---
title: "permRand: Permutation Randomization"
output: rmarkdown::html_vignette
author: Michelle Mellers, PhD and Thaddeus Haight, PhD
vignette: >
  %\VignetteIndexEntry{permRand}
  %\VignetteEngine{knitr::rmarkdown}
  %\VignetteEncoding{UTF-8}
---

```{r, include = FALSE}
knitr::opts_chunk$set(
  collapse = TRUE,
  comment = "#>"
)
```


## Vignette for the Package: `permRand`

This vignette illustrates the functionality of the R-package `permRand`.  It demonstrates all of the functions within the package.  This document also demonstrates the use of an example pipeline to describe the flow of a randomization for an observational study using the package.

```{r libraries, message=FALSE}

library(dplyr)
library(magrittr)
library(permRand)
```

## Example Use of Package Functions

We start by demonstrating an example randomization problem for a cohort study with 2:1 matched cases to control.  The analyst would like to generate labels for a fully randomized samples for serum samples in batches and specify a certain number of QC samples to test the batch sizes.  Extra blood from the samples will be used for a secondary test.  This apparatus has different sized batches then the original batch so we must reassign the batches for the new apparatus.  To make it easier on the scientists in the lab, the number of "switches" to the new configuration must be minimized.

### Step 1: Generate a Test Dataset

We must first generate a test dataset.  The package includes the function `testRand` that allows specification of size, matching, plate size, and the child per mother specification.

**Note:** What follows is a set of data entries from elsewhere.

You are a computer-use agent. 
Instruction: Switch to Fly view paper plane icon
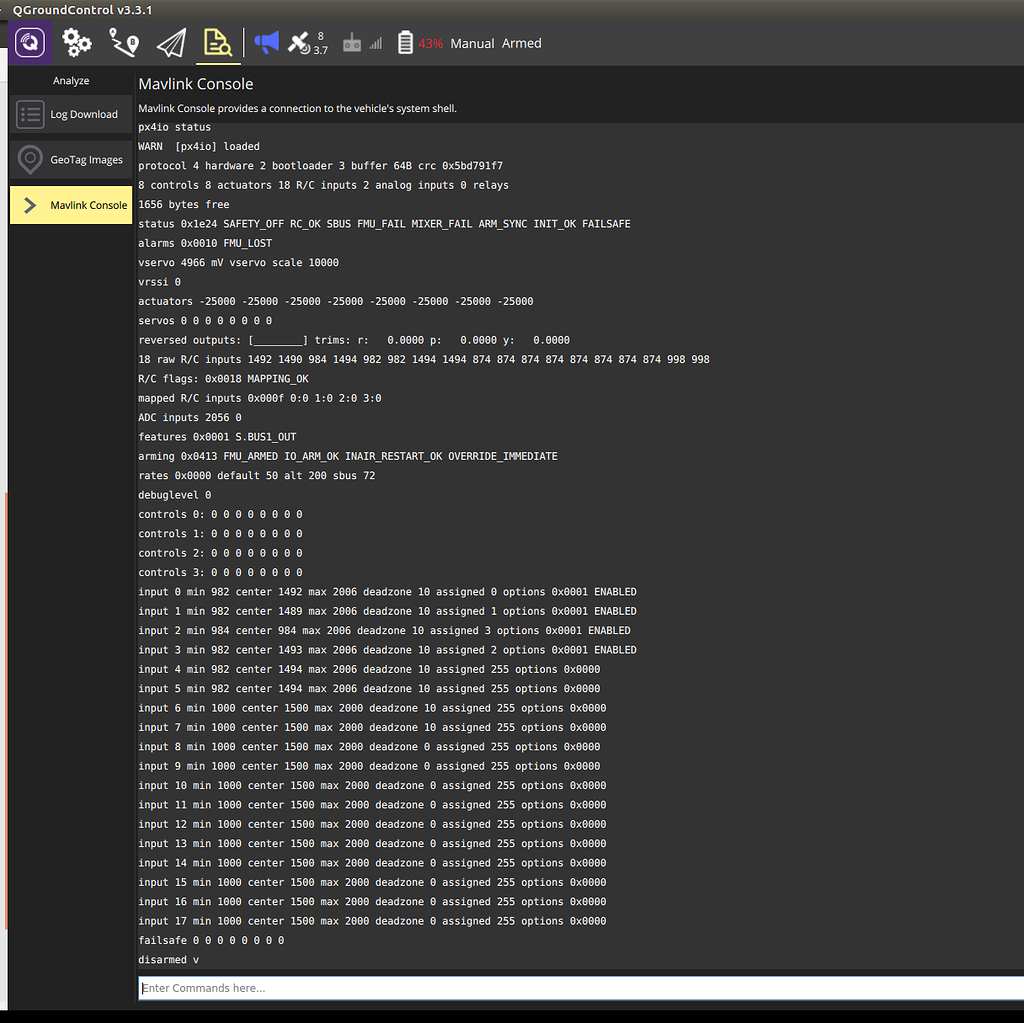pos(170,43)
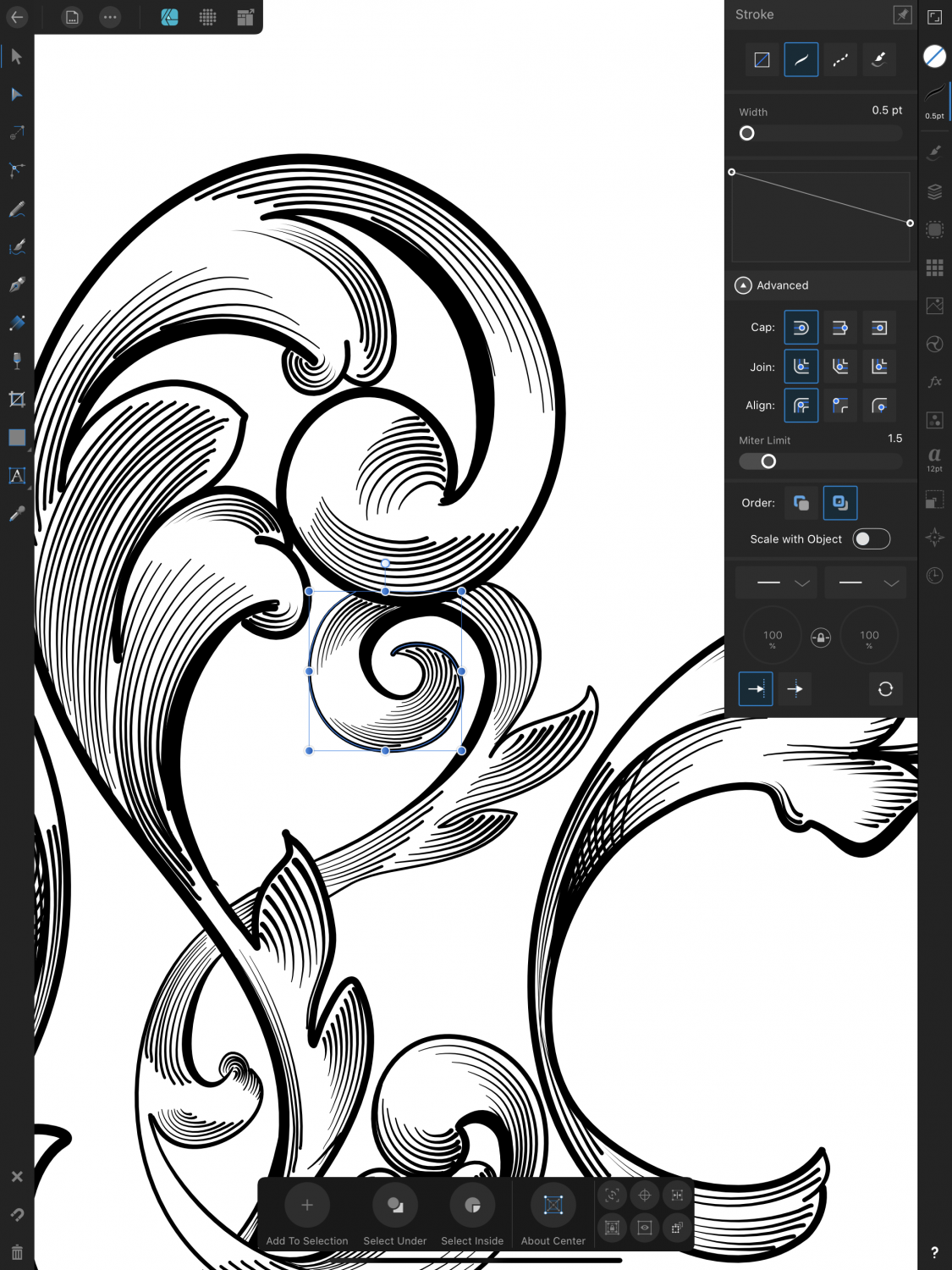Open the fx Layer Effects studio
This screenshot has height=1270, width=952.
[x=934, y=382]
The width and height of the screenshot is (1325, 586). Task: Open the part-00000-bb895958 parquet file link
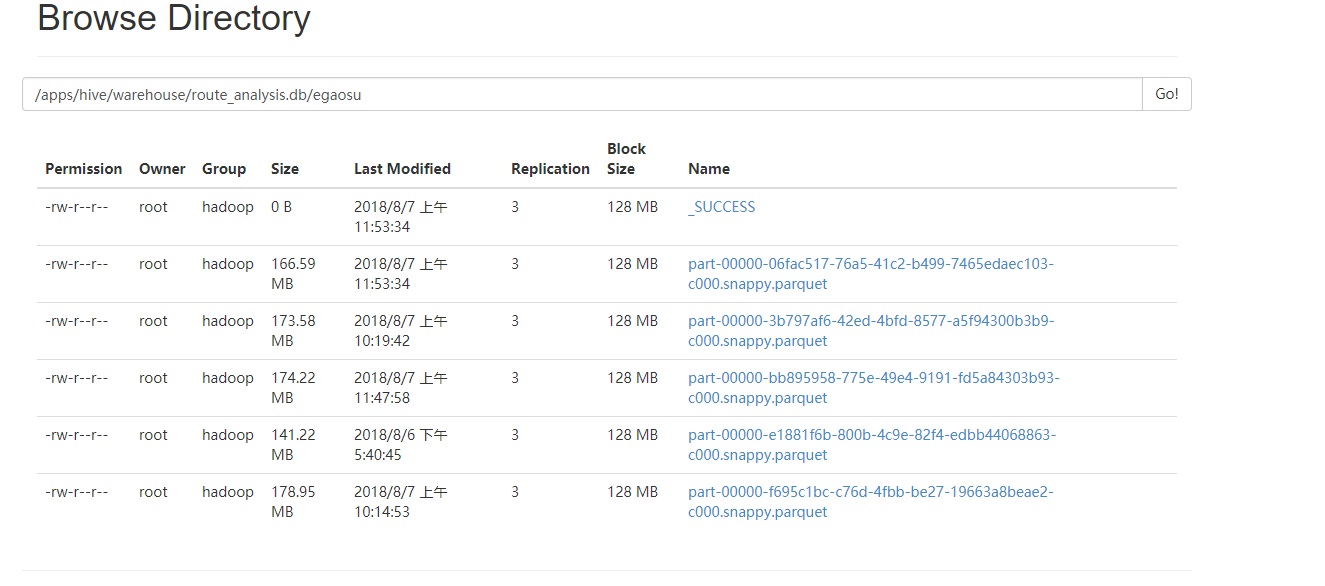pyautogui.click(x=873, y=378)
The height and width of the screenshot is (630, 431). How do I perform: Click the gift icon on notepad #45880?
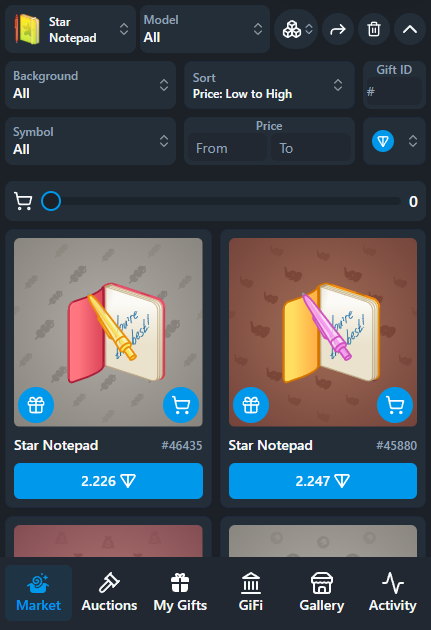pyautogui.click(x=251, y=405)
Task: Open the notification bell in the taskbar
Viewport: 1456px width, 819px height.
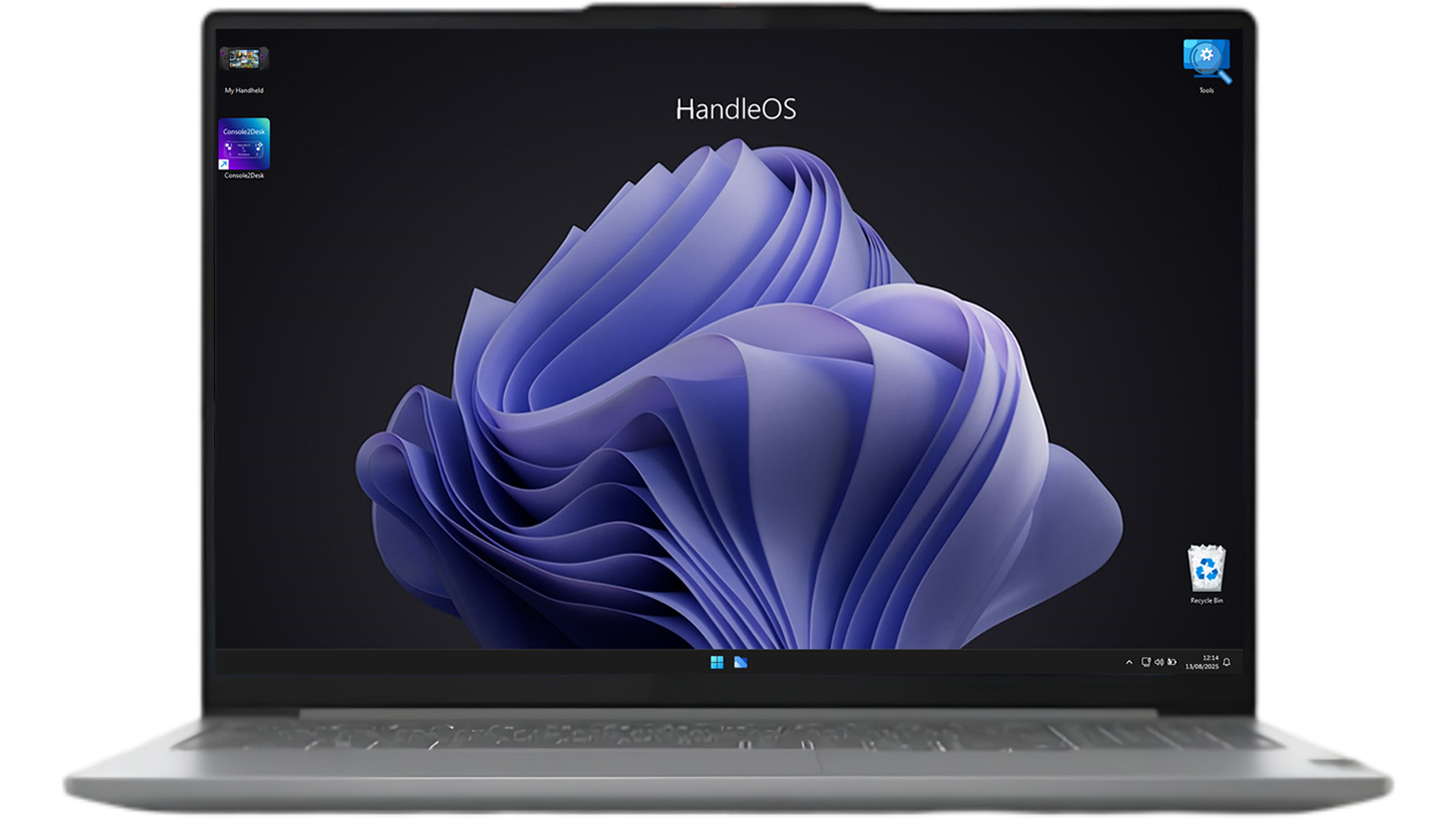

Variable descriptions of `testRand` include:

* rowSize: size of plate row
* colSize: size of plat column
* studySize: size of each arm for the study
* expNS: expected number of samples for all study arms
* numCC: expected number of controls for each case
* QCpt: percent of QC samples for the total study size
* child: number of children per mother aliquots

So, the function would be for this example:
`testRand(rowSize=20,colSize=15,studySize=1000,expNS=7000,numCC=2,QCpct=0.07,child=4)`

For this test we can load a saved dataset called: testR.

```{r testData}
data("testR",package="permRand")

serumIDs <- testR[[1]]
serumLoc <- testR[[2]]
emptyQC <- testR[[3]]
motherQC <- testR[[4]]
```

We create a test dataset with a plate:

* 20 rows (rowSize)
* 15 columns (colSize)
* 1000 individuals per arm (studySize)
* 7000 expected number of samples (samples)
* 2 cases per control (numCC)
* 5% percentage of QC samples (QCpct)
* 4 children per mother (child)
    
We divide the output of this function into 4 different test datasets.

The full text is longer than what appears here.